Artist

Marion Abraham

Above: Marion Abraham. Photo: Grace Chia

Guided by feminist instinct and a dark sense of humour, Abraham’s paintings meld romantic and escapist notions, familiar clichés and art historical references with the muddiness of the natural world. ‘Staying with the trouble’ is a phrase from writer Donna Haraway that guides Abraham’s approach in the studio. It’s about remaining present with the complexity of living and dying on a damaged planet, rather than trying to resolve or escape it. In Abraham’s work, this means making space for unlikely connections–what Haraway calls ‘making kin’–and embracing the messy, entangled relationships that come with all of that.

Parallel to those themes, the artist’s practice also operates as a rebuttal to seductive feelings of despair and the mysterious longing she feels between her family’s Lebanese lineage and birthplace in Molesworth, Tasmania. These underlying tensions lead her works from lightness into darkness, then back again, navigating ideas of the soul, reimagining power structures.

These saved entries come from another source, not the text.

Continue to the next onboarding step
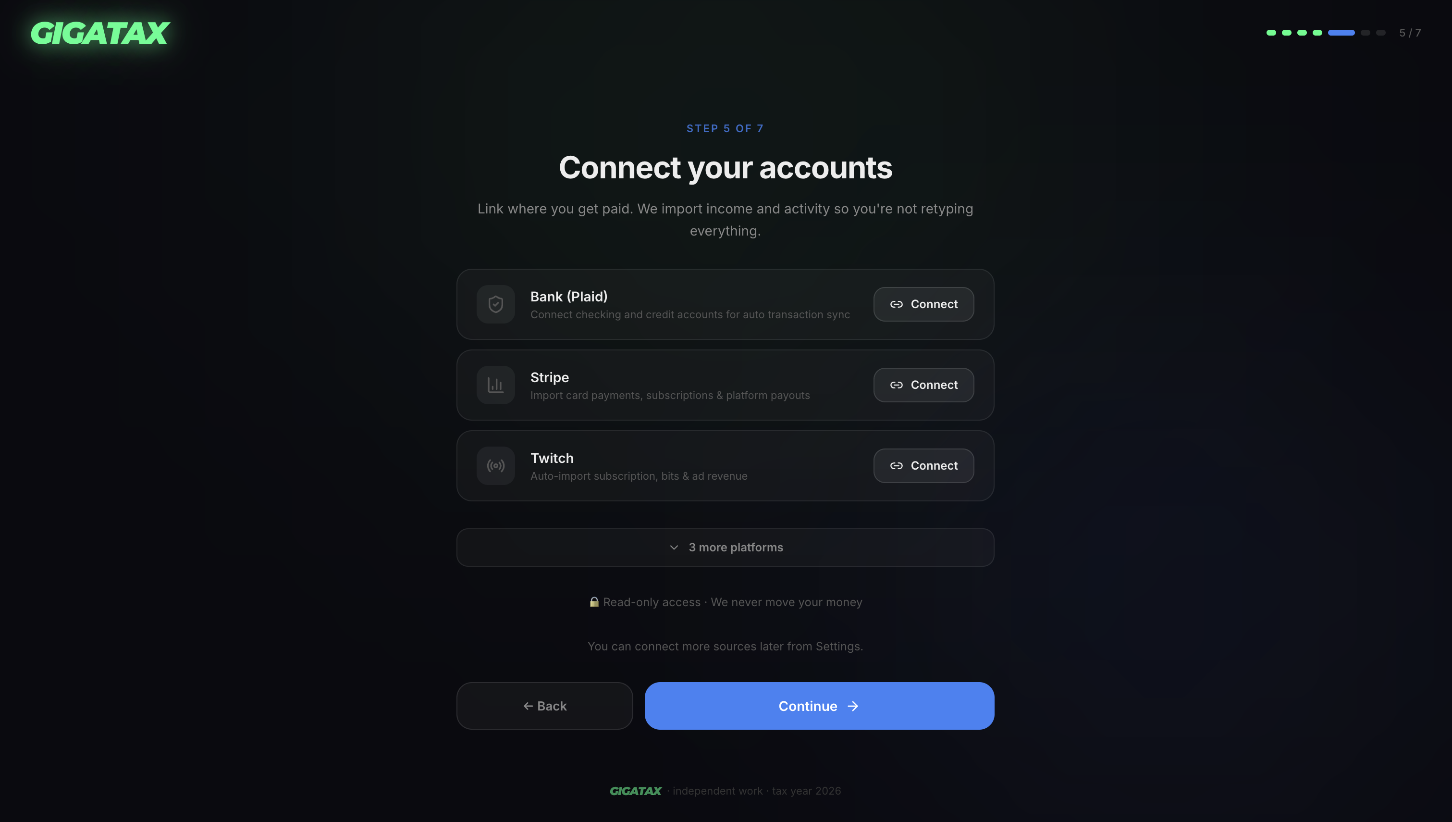This screenshot has height=822, width=1452. click(x=819, y=706)
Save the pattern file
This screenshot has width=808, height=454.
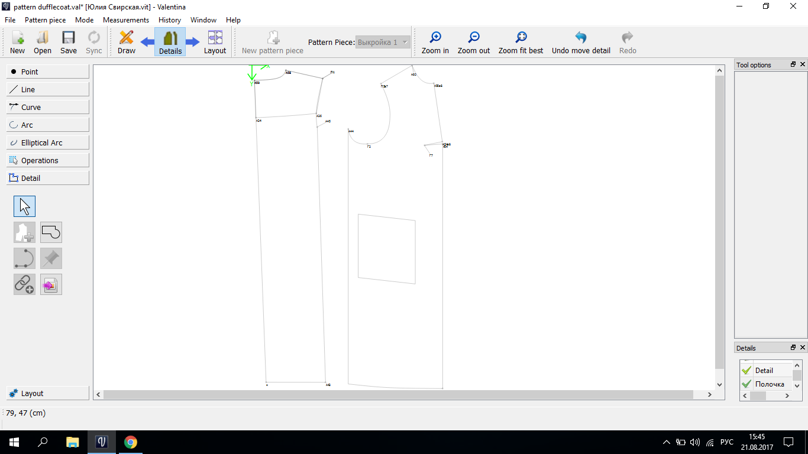pos(69,43)
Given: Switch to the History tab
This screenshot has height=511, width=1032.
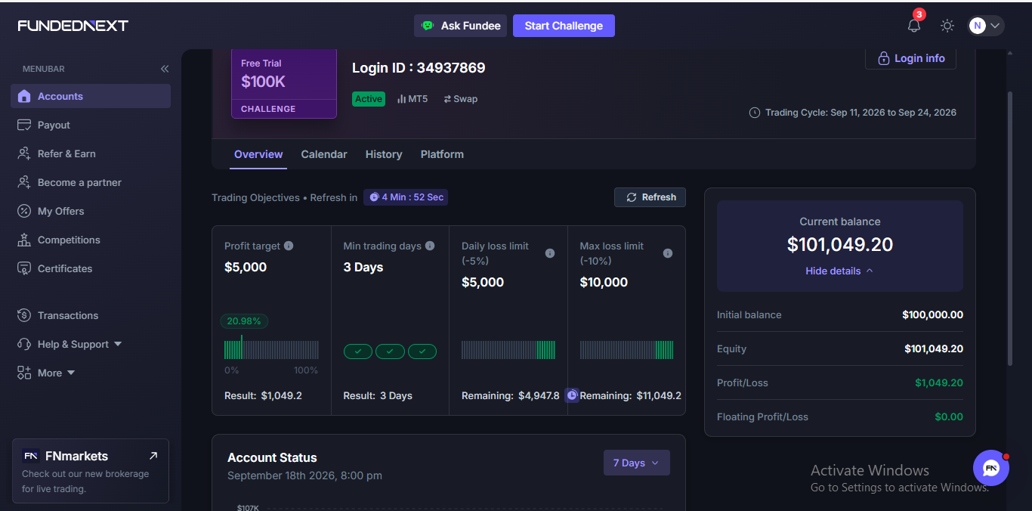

Abraham holds a BA of Fine Art from RMIT, Melbourne (2021) and a previous undergraduate degree in Politics from UTAS (2010). She was awarded the Art Gallery of New South Wales Paris Cité residency for October – December 2025, and is one of ten artists chosen to present work at Hobart Current: HERE, opening in November 2025 at the Tasmanian Museum and Art Gallery. Abraham is represented by Sullivan+Strumpf.